>> START

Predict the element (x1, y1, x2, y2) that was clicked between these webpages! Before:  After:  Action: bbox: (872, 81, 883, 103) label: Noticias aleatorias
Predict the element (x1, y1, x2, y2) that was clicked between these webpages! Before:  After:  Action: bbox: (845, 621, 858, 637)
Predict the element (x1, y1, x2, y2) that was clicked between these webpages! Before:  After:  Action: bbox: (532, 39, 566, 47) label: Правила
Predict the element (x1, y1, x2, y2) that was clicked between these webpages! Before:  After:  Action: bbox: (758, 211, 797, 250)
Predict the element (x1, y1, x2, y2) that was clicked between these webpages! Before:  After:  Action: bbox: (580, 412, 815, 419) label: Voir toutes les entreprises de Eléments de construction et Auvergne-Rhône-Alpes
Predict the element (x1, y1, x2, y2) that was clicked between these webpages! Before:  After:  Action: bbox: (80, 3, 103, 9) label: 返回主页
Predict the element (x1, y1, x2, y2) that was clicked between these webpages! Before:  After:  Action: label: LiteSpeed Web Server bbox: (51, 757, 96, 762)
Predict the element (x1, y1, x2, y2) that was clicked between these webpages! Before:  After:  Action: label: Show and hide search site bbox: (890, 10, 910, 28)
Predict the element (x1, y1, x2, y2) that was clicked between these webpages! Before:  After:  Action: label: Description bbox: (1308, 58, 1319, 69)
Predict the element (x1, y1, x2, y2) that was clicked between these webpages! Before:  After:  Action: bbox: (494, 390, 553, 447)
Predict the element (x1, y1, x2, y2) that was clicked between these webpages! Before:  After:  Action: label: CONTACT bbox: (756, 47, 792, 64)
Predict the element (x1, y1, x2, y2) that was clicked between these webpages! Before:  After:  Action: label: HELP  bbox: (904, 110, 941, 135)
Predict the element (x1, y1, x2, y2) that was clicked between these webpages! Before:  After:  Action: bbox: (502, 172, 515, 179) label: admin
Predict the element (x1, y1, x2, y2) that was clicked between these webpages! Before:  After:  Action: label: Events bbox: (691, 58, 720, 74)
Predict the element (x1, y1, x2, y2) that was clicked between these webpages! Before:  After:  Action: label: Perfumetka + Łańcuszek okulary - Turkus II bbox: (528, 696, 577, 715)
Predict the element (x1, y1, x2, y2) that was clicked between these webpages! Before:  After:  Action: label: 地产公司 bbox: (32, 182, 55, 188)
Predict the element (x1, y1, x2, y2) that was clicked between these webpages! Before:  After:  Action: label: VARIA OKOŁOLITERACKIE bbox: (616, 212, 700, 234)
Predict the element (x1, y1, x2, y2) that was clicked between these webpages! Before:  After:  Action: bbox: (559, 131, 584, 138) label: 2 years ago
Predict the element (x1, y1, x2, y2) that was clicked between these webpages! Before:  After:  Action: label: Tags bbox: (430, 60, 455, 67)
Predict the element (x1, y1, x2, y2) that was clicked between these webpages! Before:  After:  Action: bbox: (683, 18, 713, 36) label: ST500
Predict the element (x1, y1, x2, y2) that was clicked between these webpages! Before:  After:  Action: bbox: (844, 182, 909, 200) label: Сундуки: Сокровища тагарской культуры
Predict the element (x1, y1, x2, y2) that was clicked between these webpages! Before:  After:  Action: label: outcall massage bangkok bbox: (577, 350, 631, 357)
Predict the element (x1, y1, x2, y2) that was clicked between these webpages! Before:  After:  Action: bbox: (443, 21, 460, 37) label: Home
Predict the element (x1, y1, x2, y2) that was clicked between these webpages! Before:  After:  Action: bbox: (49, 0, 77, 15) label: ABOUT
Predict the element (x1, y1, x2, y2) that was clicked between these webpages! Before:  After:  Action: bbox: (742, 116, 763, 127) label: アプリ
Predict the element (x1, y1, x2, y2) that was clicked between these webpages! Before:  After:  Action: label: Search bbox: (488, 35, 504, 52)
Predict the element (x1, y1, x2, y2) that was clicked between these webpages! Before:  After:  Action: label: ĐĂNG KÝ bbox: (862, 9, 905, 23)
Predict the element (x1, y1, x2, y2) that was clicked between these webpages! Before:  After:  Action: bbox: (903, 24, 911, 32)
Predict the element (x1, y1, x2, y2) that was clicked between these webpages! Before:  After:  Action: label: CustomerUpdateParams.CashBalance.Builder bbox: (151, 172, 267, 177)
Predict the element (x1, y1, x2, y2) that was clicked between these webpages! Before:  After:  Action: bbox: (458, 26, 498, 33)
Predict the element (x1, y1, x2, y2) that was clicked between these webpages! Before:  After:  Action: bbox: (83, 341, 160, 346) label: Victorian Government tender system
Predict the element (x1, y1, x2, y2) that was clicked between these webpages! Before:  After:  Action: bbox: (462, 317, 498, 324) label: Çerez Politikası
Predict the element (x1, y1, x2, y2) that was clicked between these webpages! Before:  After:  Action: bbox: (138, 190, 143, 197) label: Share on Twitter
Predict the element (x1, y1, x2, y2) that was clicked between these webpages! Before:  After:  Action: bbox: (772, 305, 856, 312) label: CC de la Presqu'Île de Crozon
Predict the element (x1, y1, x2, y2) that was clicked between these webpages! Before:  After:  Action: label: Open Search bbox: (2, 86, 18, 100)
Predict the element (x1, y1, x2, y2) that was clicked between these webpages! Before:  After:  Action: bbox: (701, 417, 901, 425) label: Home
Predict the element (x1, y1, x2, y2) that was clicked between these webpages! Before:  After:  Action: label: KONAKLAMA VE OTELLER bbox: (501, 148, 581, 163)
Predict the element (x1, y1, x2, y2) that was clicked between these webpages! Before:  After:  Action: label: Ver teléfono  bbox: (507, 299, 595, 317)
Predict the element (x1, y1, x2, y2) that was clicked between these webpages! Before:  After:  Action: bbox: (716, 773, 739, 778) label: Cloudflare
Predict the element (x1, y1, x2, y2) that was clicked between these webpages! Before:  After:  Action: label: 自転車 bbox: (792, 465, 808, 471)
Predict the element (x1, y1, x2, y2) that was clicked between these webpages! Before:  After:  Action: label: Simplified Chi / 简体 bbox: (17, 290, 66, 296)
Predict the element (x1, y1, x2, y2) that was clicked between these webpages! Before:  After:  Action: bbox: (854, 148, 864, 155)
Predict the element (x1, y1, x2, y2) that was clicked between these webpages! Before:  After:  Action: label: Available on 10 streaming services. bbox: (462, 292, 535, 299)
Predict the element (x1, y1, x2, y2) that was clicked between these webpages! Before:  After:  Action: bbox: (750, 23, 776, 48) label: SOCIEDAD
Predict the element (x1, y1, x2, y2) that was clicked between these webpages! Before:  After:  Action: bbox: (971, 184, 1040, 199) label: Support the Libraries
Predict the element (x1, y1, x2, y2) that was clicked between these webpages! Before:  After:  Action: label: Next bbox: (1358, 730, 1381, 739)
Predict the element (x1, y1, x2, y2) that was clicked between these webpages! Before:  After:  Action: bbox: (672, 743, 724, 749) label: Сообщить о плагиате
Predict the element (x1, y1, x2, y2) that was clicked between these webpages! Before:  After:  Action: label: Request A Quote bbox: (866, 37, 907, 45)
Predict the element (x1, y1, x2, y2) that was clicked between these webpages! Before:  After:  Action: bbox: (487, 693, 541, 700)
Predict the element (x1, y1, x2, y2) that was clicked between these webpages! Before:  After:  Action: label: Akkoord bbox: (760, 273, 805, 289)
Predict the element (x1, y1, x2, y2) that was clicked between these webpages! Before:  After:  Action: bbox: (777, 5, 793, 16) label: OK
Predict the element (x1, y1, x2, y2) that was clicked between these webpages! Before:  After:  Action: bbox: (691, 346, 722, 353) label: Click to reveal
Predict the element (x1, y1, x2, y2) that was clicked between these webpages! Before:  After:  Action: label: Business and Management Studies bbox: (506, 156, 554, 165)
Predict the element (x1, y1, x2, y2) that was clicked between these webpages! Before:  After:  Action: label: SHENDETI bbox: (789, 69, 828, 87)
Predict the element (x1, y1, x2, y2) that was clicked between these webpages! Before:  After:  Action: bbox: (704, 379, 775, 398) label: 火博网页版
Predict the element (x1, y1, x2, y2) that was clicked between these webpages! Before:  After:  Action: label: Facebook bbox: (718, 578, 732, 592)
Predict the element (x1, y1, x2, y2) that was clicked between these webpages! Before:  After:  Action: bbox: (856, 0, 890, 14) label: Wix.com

>> END

What you need to do -
Reproduce verbatim the entries above, from the line with "15) label: ABOUT" to the line with "26, 498, 33)", including both of those lines.

Solution for this task -
Predict the element (x1, y1, x2, y2) that was clicked between these webpages! Before:  After:  Action: bbox: (49, 0, 77, 15) label: ABOUT
Predict the element (x1, y1, x2, y2) that was clicked between these webpages! Before:  After:  Action: bbox: (742, 116, 763, 127) label: アプリ
Predict the element (x1, y1, x2, y2) that was clicked between these webpages! Before:  After:  Action: label: Search bbox: (488, 35, 504, 52)
Predict the element (x1, y1, x2, y2) that was clicked between these webpages! Before:  After:  Action: label: ĐĂNG KÝ bbox: (862, 9, 905, 23)
Predict the element (x1, y1, x2, y2) that was clicked between these webpages! Before:  After:  Action: bbox: (903, 24, 911, 32)
Predict the element (x1, y1, x2, y2) that was clicked between these webpages! Before:  After:  Action: label: CustomerUpdateParams.CashBalance.Builder bbox: (151, 172, 267, 177)
Predict the element (x1, y1, x2, y2) that was clicked between these webpages! Before:  After:  Action: bbox: (458, 26, 498, 33)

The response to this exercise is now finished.